What you will do: Nothing in the entries should change; repeat them exactly.

-------- Supplied records

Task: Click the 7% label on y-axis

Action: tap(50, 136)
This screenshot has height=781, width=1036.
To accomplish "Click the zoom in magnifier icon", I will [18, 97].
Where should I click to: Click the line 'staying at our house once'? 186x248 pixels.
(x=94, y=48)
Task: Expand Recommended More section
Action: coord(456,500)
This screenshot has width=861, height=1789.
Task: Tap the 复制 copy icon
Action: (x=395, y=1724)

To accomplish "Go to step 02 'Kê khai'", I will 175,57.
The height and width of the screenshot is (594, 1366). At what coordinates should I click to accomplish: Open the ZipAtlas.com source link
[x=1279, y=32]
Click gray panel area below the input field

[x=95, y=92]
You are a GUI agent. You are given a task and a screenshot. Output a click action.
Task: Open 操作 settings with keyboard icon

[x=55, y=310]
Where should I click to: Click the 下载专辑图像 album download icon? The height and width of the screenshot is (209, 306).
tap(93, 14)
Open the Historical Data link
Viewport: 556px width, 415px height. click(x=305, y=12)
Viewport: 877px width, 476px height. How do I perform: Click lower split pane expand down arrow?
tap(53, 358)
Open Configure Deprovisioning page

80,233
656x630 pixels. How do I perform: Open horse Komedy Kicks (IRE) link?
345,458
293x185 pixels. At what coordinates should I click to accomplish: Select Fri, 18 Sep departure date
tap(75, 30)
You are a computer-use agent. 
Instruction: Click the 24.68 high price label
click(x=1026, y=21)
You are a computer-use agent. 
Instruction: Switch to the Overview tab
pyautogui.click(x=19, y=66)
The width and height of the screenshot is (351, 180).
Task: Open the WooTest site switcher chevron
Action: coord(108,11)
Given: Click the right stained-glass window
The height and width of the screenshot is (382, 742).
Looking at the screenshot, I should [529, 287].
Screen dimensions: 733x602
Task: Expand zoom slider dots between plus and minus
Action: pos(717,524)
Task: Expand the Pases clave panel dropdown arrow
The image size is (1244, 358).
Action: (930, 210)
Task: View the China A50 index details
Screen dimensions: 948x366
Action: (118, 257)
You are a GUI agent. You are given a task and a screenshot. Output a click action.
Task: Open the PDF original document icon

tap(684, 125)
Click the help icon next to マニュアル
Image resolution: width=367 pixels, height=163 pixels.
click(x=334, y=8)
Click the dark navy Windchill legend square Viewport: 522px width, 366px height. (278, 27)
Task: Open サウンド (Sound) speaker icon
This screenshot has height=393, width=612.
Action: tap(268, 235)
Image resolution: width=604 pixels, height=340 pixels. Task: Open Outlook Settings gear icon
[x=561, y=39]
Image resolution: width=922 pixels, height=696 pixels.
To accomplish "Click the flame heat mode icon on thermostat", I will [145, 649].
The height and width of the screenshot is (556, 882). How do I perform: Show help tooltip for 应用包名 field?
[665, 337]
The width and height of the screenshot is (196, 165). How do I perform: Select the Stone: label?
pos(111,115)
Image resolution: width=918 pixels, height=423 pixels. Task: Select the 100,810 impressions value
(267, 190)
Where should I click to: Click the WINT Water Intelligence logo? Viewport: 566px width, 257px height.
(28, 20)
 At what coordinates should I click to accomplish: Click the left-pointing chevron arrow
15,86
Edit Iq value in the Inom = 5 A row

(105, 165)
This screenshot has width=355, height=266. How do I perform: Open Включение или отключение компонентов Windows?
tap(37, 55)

----------------

Solution to this exercise:
Task: Click the 7% label on y-axis

Action: tap(50, 136)
This screenshot has height=781, width=1036.
To accomplish "Click the zoom in magnifier icon", I will [18, 97].
Where should I click to: Click the line 'staying at our house once'? 186x248 pixels.
(x=94, y=48)
Task: Expand Recommended More section
Action: coord(456,500)
This screenshot has width=861, height=1789.
Task: Tap the 复制 copy icon
Action: (x=395, y=1724)

To accomplish "Go to step 02 'Kê khai'", I will 175,57.
The height and width of the screenshot is (594, 1366). At what coordinates should I click to accomplish: Open the ZipAtlas.com source link
[x=1279, y=32]
Click gray panel area below the input field

[x=95, y=92]
You are a GUI agent. You are given a task and a screenshot. Output a click action.
Task: Open 操作 settings with keyboard icon

[x=55, y=310]
Where should I click to: Click the 下载专辑图像 album download icon? The height and width of the screenshot is (209, 306).
tap(93, 14)
Open the Historical Data link
Viewport: 556px width, 415px height. click(x=305, y=12)
Viewport: 877px width, 476px height. How do I perform: Click lower split pane expand down arrow?
tap(53, 358)
Open Configure Deprovisioning page

80,233
656x630 pixels. How do I perform: Open horse Komedy Kicks (IRE) link?
345,458
293x185 pixels. At what coordinates should I click to accomplish: Select Fri, 18 Sep departure date
tap(75, 30)
You are a computer-use agent. 
Instruction: Click the 24.68 high price label
click(x=1026, y=21)
You are a computer-use agent. 
Instruction: Switch to the Overview tab
pyautogui.click(x=19, y=66)
The width and height of the screenshot is (351, 180).
Task: Open the WooTest site switcher chevron
Action: coord(108,11)
Given: Click the right stained-glass window
The height and width of the screenshot is (382, 742).
Looking at the screenshot, I should [529, 287].
Screen dimensions: 733x602
Task: Expand zoom slider dots between plus and minus
Action: pos(717,524)
Task: Expand the Pases clave panel dropdown arrow
The image size is (1244, 358).
Action: (930, 210)
Task: View the China A50 index details
Screen dimensions: 948x366
Action: (118, 257)
You are a GUI agent. You are given a task and a screenshot. Output a click action.
Task: Open the PDF original document icon

tap(684, 125)
Click the help icon next to マニュアル
Image resolution: width=367 pixels, height=163 pixels.
click(x=334, y=8)
Click the dark navy Windchill legend square Viewport: 522px width, 366px height. (278, 27)
Task: Open サウンド (Sound) speaker icon
This screenshot has height=393, width=612.
Action: tap(268, 235)
Image resolution: width=604 pixels, height=340 pixels. Task: Open Outlook Settings gear icon
[x=561, y=39]
Image resolution: width=922 pixels, height=696 pixels.
To accomplish "Click the flame heat mode icon on thermostat", I will [145, 649].
The height and width of the screenshot is (556, 882). How do I perform: Show help tooltip for 应用包名 field?
[665, 337]
The width and height of the screenshot is (196, 165). How do I perform: Select the Stone: label?
pos(111,115)
Image resolution: width=918 pixels, height=423 pixels. Task: Select the 100,810 impressions value
(267, 190)
Where should I click to: Click the WINT Water Intelligence logo? Viewport: 566px width, 257px height.
(28, 20)
 At what coordinates should I click to accomplish: Click the left-pointing chevron arrow
15,86
Edit Iq value in the Inom = 5 A row

(105, 165)
This screenshot has width=355, height=266. How do I perform: Open Включение или отключение компонентов Windows?
tap(37, 55)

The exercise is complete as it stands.